The challenges posed by climate change research and the desire to have adequate assessments of climate and environmental responses to various land forcings have motivated the development of land data and land process models over the last several decades. Emerging in conjunction with the these advancement and environmental and climate concern was a strong interest in land-atmosphere (L-A) interaction studies, which have evolved from focusing only on biophysical process-atmosphere interaction, to including photosynthesis, ecosystem, and biogeochemical processes. Meanwhile, more subsystems in the land processes, such as snow/glaciers, urban, and fire module have been developed. The principal physical and biophysical considerations in these developments are briefly reviewed.
Using these land models, L-A interaction research has largely focused on the local feedback between land and atmosphere. The remote effect of land processes on precipitation prediction has not been addressed. A new idea has recently been developed that utilizes information on spring land surface temperature/subsurface temperature (LST/SUBT) anomalies over the Tibetan Plateau (TP) and Rocky Mountains (RM) to improve prediction of subsequent summer droughts/floods over several regions over the world, East Asia and North America in particular. The work was performed in the framework of a GEWEX Initiative (LS4P). More than 40 institutions worldwide have participated in this effort.

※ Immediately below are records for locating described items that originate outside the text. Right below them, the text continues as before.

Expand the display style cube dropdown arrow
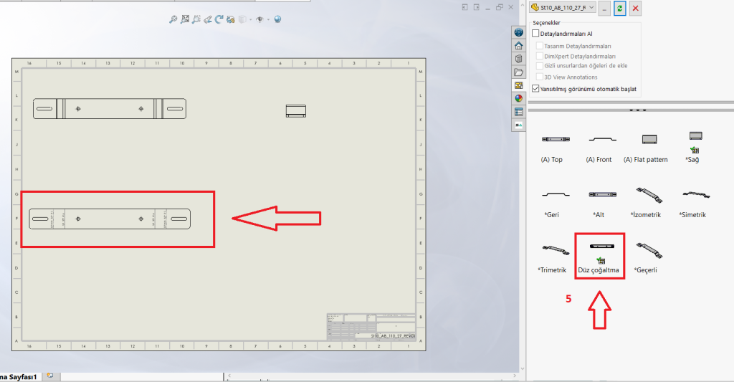The image size is (734, 382). pyautogui.click(x=251, y=19)
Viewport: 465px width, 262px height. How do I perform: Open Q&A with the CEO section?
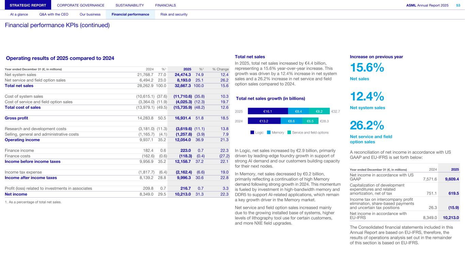(x=54, y=14)
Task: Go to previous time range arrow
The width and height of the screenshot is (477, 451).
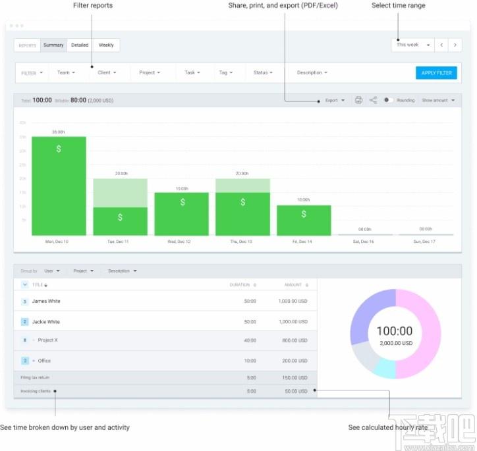Action: [441, 45]
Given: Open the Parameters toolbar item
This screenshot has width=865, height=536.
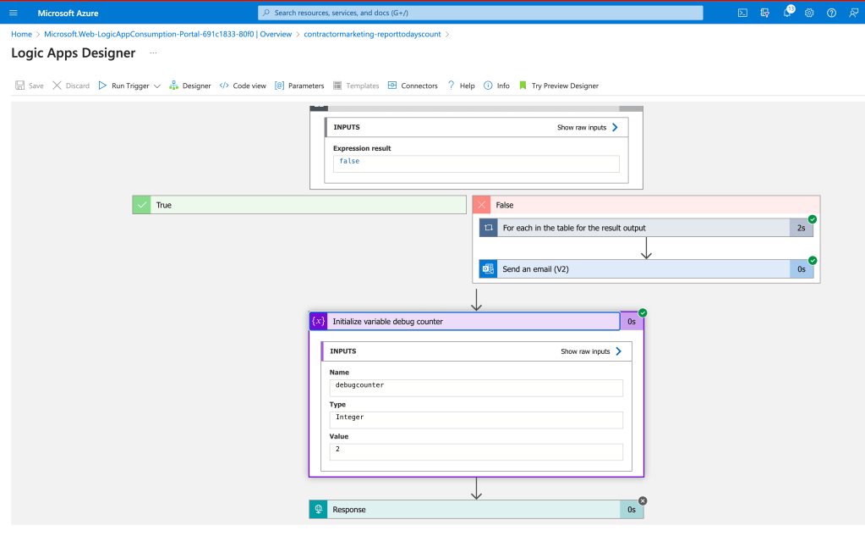Looking at the screenshot, I should [299, 86].
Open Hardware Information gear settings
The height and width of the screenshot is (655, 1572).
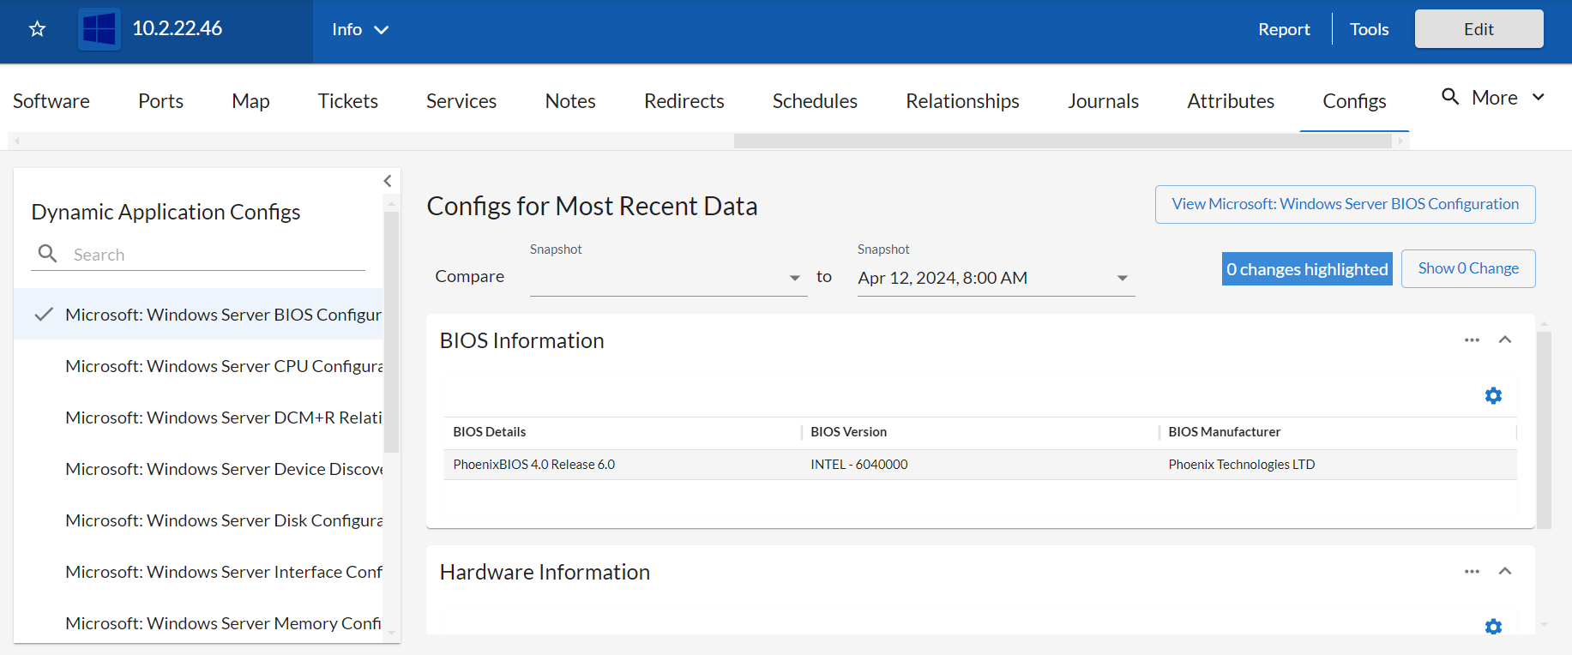[x=1493, y=627]
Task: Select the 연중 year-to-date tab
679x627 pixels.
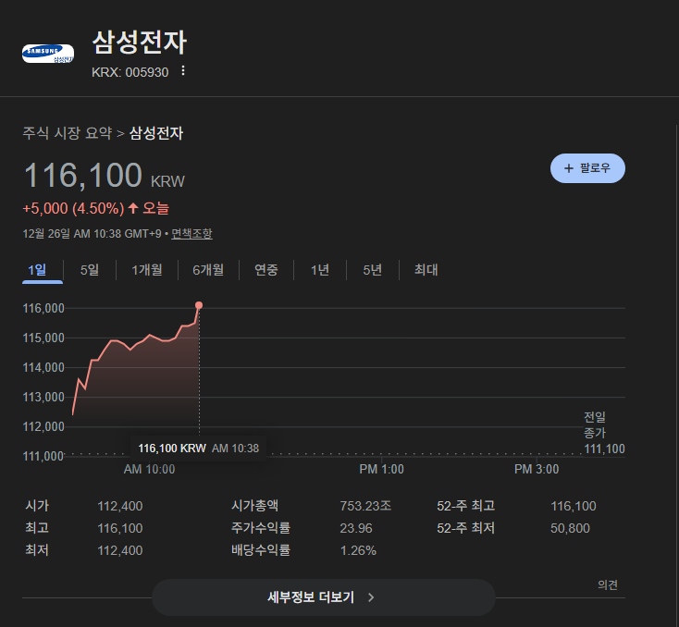Action: [x=266, y=270]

The LS4P first experiment has identified 8 hotspot regions in the world where June precipitation is significantly associated with anomalies of May TP land temperature. Consideration of the TP LST/SUBT effect has produced about 25%-50% of observed precipitation anomalies in most hotspot regions. The LS4P also identifies an out-of-phase oscillation between the TP and RM surface temperatures and a TP-RM Circumglobal (TRC) wave train from the TP through the Bering Strait to the western part of North America. The multiple models have shown more consistency in the hotspot regions along the TRC wave train. For comparison, the global sea surface temperature (SST) effect has also been tested and 6 regions with significant SST effects were identified, explaining about 25-50% of precipitation anomalies over most of these regions. The results from the LS4P experiment suggests that the TP LST/SUBT remote effect is a first-order source of S2S precipitation predictability, comparable to that of the SST effect.